Transport Options in the City

Tour buses painted like chivas are one way to see the sights of Cartagena. 

Downtown is easily walkable. However, if you want a romantic and fun way to see the Old Town, consider taking a tour in the back of a horse-drawn carriage

For short trips to places like Boca Grande, you can take a taxi, which is a safe and affordable mode of local transport. When ordering a taxi, do it through your hotel, as taxi drivers may try to increase the fare if you get a cab off the street. 

Another option is the TransCaribe, a BRT system based on the TransMilenio in Bogotá. Attractions served by the TransCaribe include the Convento de la Popa, Mercado Bazurto and San Felipe de Barajas.

Cheap busetas travel all around the city, but these are difficult to navigate for newcomers. Consider taking one only if you can get good local advice on your route before setting off. Tour buses designed like chiva buses are also available for people on a driving tour of the city.
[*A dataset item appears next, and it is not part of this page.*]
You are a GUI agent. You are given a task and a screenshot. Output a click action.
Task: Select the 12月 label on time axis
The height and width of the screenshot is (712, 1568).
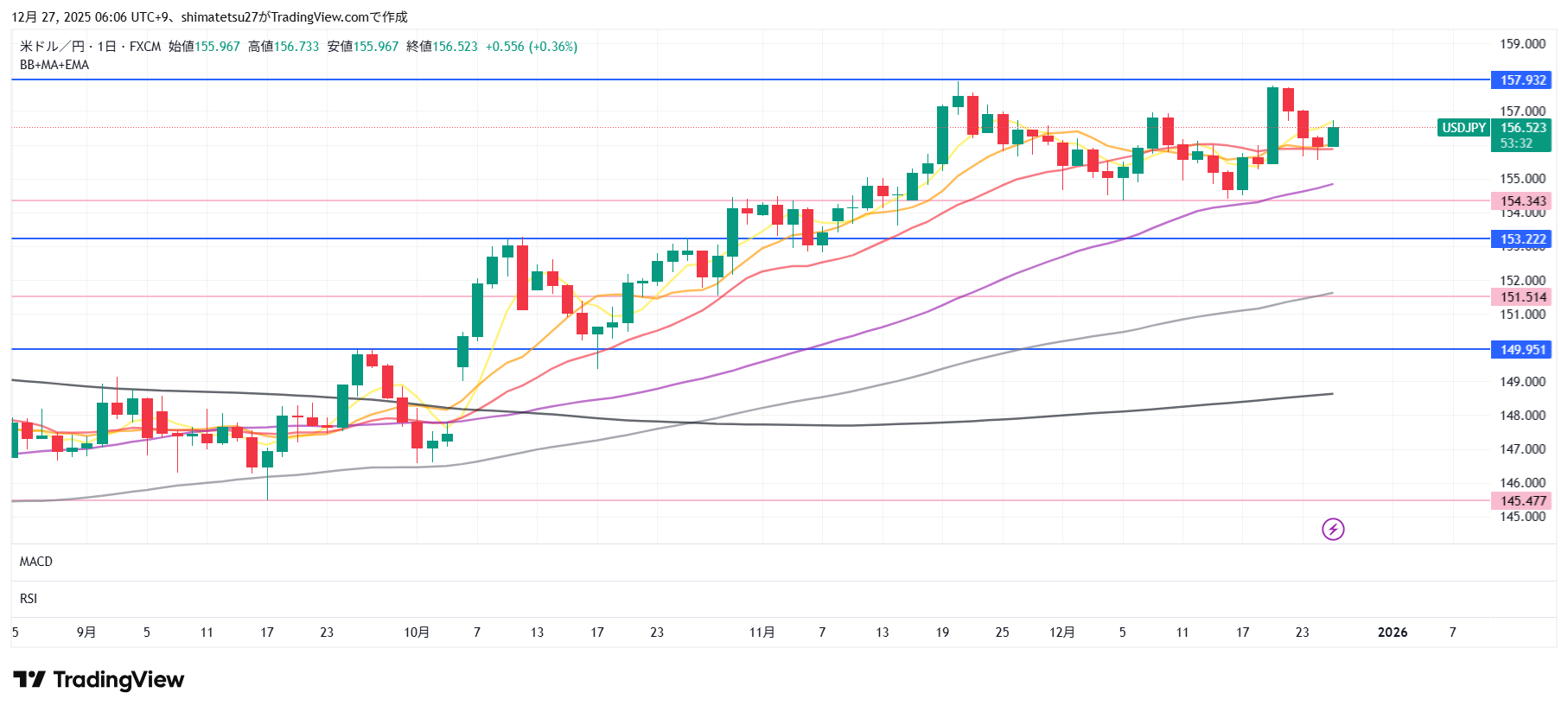tap(1061, 633)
In terms of taxis, it's best to have your hotel call one whenever possible. Taxis are not metered in Cartagena, so the fare needs to be agreed upon upfront. Even so, many drivers will still quote 3000-4000 pesos more to tourists than they would a local, so ask your guide or concierge what fare to expect before calling a cab.

Where To Stay 

Most visitors will want to stay in the Old Town, a great base for exploring the best this city has to offer. The Old Town has accommodation to fit all budgets, with hostels, boutique hotels, and luxury options. Most of the top end places are located in the El Centro and San Diego sections of Old Town. A few lower cost boutique hotels and hostels can be found in Getsemaní. 

Cartagena has no shortage of hotels with fantastic pools—here are nine to choose from. The international chain hotels are mostly found in Boca Grande, including an enormous Hilton Hotel & Resort; this article lists a few more that will work for travelers with kids in tow. 

Where To Eat

Diners are spoilt for choice in Cartagena. You can even find tasty meals at street stalls and markets. Common street food includes arepas de huevo (fried corn disc stuffed with an egg), empanadas, and buñuelos (deep-fried maize and cheese balls). Also try the papas rellenas (potatoes stuffed with meat and spices). 

Fruit stalls are also common in main commercial areas. In La Boquilla, you can order wallet-friendly seafood meals at locally-owned beach shacks. (Here are a few more great street foods to try while you're at it.) If you're traveling with kids, take a look at this list of family-friendly restaurants. 

Moving up the ladder, you’ll find excellent restaurants  to serve all tastes and budgets in the Old Town, Getsamaní and Boca Grande. In addition to the restaurants, some of the upscale boutique hotels serve wonderful gourmet meals. The city is not surprisingly strong on seafood. One stand out seafood restaurant is La Cevicheria, serving what most locals agree is the best ceviches in town. 

Looking for a caffeine fix? These cafés are the best in town. 

More Expert Tips

  • As a touristy city, local shopkeepers and taxi drivers may assume you've just stepped off a cruise ship and are unfamiliar with the local prices. Therefore, it's a good idea to have a feel for the prices of goods, services, and taxis before bringing out your wallet. Gentle haggling is usually required. 
  • Most shops and restaurants take credit cards but it's also a good idea to have some small cash on hand for taxi rides and street snacks. Banks give the best rates while the rates at the airport are generally poor. 
  • Getting a reservation at a fine dining restaurant in Cartagena can be difficult, especially in the high season. It's a good idea to book ahead a week or two before your arrival. You can do this by emailing the restaurant through their website.  
  • A lot of shops in Cartagena sell emeralds, but you need to know your stuff as a lot of the jewels for sale are fake. Buyer beware.